According to his latest set of aims, Trump would be perfectly happy to do a deal with Ayatollah Khamenei, the only real obstacle being the fact the Americans and the Israelis have killed most of his close family and friends. Trump wants a “total resolution of hostilities” through peaceful means – talks and one of his deals. It shouldn’t be any great surprise if Trump decides, on a whim, to fly into Tehran to sign the historic treaty with a previously intractable foe, as he tried to with Kim Jong Un in the first term. Yet only three days ago Trump rejected even a ceasefire.
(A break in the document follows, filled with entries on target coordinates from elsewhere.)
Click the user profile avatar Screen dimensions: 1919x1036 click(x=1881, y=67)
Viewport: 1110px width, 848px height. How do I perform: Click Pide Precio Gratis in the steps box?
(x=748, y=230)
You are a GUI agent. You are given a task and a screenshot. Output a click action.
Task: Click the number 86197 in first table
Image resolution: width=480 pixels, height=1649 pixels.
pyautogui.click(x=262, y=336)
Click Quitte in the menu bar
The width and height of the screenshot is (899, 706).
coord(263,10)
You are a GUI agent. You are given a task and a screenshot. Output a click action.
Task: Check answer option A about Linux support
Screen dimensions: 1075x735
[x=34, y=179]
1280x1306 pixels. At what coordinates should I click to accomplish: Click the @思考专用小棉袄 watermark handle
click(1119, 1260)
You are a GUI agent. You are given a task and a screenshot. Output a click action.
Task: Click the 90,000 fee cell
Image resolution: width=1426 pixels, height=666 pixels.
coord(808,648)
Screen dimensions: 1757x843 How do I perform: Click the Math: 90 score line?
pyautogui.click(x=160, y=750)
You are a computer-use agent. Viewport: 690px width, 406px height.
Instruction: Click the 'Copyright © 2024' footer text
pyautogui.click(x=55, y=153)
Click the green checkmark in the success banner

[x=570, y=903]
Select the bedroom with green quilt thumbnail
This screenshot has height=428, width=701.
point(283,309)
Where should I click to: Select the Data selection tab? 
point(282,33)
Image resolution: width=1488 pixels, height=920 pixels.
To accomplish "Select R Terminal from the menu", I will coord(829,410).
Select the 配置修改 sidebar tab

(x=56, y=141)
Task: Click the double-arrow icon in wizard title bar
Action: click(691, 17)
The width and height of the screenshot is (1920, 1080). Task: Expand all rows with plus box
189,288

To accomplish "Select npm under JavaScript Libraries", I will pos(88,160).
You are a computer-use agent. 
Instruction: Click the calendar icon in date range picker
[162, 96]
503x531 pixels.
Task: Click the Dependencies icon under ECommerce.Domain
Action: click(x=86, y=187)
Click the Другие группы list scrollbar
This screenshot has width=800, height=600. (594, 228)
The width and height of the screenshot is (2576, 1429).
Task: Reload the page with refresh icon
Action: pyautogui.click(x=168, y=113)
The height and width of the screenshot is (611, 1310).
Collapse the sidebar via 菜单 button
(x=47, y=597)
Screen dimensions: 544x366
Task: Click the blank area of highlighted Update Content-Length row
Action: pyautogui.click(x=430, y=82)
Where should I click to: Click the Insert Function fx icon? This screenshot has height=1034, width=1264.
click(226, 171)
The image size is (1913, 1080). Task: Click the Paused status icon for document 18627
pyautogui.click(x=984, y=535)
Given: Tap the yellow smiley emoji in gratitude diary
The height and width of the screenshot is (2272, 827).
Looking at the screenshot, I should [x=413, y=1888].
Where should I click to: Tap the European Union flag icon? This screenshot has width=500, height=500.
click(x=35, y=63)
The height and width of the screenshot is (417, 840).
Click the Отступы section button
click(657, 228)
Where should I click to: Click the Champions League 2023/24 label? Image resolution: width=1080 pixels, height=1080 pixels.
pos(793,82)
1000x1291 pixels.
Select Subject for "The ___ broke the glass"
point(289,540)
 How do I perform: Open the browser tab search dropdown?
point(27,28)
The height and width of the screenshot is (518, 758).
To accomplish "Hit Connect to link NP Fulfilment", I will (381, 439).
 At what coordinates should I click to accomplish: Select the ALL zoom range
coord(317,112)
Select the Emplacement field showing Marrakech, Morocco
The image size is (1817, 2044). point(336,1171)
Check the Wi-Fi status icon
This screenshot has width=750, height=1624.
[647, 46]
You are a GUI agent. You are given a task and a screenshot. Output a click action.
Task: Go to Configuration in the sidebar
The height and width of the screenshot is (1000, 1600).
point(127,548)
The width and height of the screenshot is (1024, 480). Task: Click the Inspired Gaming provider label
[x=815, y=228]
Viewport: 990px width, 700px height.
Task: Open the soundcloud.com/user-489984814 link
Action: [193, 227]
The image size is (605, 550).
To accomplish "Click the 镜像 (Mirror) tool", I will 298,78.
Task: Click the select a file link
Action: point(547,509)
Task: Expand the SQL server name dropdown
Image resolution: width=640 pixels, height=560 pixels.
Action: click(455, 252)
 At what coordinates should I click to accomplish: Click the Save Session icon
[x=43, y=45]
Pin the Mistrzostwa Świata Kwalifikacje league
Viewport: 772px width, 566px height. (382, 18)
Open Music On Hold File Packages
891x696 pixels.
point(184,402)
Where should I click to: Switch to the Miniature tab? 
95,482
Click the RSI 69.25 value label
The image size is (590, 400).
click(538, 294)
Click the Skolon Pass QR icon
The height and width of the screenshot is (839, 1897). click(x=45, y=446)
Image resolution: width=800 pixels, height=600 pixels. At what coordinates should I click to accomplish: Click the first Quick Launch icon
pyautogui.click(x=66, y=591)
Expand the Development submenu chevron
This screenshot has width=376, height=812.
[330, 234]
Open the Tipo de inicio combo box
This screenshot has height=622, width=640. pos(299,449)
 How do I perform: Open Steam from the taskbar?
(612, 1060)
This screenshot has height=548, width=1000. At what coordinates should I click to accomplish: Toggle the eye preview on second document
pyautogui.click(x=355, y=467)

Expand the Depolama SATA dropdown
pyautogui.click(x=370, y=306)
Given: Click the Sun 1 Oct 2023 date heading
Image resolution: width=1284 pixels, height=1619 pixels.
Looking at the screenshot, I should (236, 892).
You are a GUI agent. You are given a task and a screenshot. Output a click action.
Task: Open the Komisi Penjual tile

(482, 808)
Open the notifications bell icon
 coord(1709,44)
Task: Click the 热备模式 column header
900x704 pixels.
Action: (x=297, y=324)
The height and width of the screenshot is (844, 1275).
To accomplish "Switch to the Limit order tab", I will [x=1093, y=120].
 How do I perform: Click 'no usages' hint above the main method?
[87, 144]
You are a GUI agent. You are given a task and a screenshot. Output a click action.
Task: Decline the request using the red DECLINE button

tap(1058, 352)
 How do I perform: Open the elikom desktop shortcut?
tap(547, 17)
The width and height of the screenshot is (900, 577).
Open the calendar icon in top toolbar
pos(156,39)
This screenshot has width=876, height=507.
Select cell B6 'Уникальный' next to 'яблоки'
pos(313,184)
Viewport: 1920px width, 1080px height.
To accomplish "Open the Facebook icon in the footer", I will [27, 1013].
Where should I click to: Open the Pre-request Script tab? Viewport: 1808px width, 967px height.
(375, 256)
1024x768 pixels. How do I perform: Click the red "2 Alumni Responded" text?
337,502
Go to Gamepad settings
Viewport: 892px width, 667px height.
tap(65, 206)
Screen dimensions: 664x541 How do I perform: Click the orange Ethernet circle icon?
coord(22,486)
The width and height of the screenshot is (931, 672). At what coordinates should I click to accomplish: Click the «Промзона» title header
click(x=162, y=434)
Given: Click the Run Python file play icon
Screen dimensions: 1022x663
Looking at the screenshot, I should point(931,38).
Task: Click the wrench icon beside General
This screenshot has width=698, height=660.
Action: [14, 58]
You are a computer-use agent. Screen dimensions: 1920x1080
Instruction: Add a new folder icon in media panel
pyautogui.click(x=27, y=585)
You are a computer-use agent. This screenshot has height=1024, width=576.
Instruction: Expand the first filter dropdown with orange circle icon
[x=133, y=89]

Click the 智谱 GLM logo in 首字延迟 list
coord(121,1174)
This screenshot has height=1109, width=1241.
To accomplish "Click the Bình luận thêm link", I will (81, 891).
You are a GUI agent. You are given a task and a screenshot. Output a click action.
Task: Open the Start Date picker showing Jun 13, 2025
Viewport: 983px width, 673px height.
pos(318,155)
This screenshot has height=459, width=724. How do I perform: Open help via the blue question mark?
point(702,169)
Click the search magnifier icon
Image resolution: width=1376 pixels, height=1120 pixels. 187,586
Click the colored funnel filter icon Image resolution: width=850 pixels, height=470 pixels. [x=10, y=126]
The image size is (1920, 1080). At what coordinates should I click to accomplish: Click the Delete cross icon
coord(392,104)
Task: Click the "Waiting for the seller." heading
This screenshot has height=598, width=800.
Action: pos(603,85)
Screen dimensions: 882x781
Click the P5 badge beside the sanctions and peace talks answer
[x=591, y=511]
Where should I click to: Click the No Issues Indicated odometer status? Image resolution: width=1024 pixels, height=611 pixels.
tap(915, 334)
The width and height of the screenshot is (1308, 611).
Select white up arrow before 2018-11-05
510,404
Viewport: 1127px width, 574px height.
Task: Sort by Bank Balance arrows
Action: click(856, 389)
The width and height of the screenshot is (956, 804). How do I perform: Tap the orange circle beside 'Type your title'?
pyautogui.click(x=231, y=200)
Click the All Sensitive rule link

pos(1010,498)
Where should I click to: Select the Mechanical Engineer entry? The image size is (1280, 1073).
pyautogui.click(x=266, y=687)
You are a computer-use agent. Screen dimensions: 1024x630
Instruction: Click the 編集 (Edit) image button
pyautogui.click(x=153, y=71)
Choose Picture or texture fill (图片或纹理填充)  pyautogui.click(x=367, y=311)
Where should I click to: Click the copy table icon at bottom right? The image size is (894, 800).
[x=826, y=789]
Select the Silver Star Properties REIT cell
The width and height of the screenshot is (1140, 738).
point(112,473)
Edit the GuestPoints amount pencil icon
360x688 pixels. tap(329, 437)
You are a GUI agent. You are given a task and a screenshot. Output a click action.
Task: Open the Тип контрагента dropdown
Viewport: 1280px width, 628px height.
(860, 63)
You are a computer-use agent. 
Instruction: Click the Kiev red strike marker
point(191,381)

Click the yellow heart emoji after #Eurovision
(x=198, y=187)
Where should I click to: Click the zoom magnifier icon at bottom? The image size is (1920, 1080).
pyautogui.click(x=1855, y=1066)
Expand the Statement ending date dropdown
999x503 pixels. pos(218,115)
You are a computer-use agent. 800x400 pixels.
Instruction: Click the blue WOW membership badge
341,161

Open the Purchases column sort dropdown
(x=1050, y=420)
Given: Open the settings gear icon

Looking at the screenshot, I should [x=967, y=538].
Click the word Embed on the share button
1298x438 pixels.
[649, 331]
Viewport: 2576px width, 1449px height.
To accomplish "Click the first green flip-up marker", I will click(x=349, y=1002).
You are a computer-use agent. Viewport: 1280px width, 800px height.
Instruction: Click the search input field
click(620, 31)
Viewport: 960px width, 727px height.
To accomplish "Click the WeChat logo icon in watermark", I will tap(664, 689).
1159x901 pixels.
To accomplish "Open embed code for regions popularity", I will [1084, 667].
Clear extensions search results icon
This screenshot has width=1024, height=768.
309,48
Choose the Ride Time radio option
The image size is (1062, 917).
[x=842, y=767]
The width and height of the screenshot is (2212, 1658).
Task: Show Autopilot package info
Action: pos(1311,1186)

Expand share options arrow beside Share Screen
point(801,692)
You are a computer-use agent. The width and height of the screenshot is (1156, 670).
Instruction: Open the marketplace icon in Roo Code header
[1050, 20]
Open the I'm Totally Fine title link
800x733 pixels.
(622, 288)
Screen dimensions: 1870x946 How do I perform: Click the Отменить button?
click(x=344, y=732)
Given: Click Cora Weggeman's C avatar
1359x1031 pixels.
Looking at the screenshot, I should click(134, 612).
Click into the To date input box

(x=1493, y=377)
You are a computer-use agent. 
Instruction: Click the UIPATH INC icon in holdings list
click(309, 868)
Redoubtable figure as General Caine is, and routinely slathered with praise by the president as he may be, his life must be made just that little bit more difficult by a man who doesn’t even know whether his war is over, or what “victory” looks like, or what to target next. Sometimes Trump almost begs his allies for help in ending the Iranian blockade in the Strait of Hormuz, only to change his mind and scorn them as unnecessary. What is Caine supposed to do – talk to the French, the British, the Germans and the Japanese (no jokes about Pearl Harbor, please!), or ignore them?

US forces have been in the region for an unusually long time, mostly with little land support, and they cannot remain there indefinitely while Trump dithers and delays. Trump either needs to escalate this into an Iraq-style full-scale war of massive destruction with troops on the ground, which is what the Israelis want, or else cut his losses and get the hell out, which is what allies in the Gulf and the West need to avoid further catastrophe. But Trump cannot decide – a fatal flaw in a wartime leader.

The great irony is, of course, that this conflict will eventually have to end in a settlement, and one that will be very similar to the one brokered by Oman that America and Iran almost signed before Benjamin Netanyahu convinced Trump to go to war instead. Indeed, the restrictions and international oversight would be more or less the same as under the original Iran nuclear deal signed by Barack Obama but torn up by Trump because he thought he could do better than that.

As things stand (maybe not for long) all Trump now demands is the Iranian missile programme be frozen for five years, zero uranium enrichment, and decommissioning the Natanz, Isfahan and Fordow nuclear facilities (which the US and Israel bombed last summer). All of this was pretty much achieved before Trump launched his stupid, chaotic, counterproductive war a month ago. Maybe now more Americans will agree that this is no way to run a war, or their country.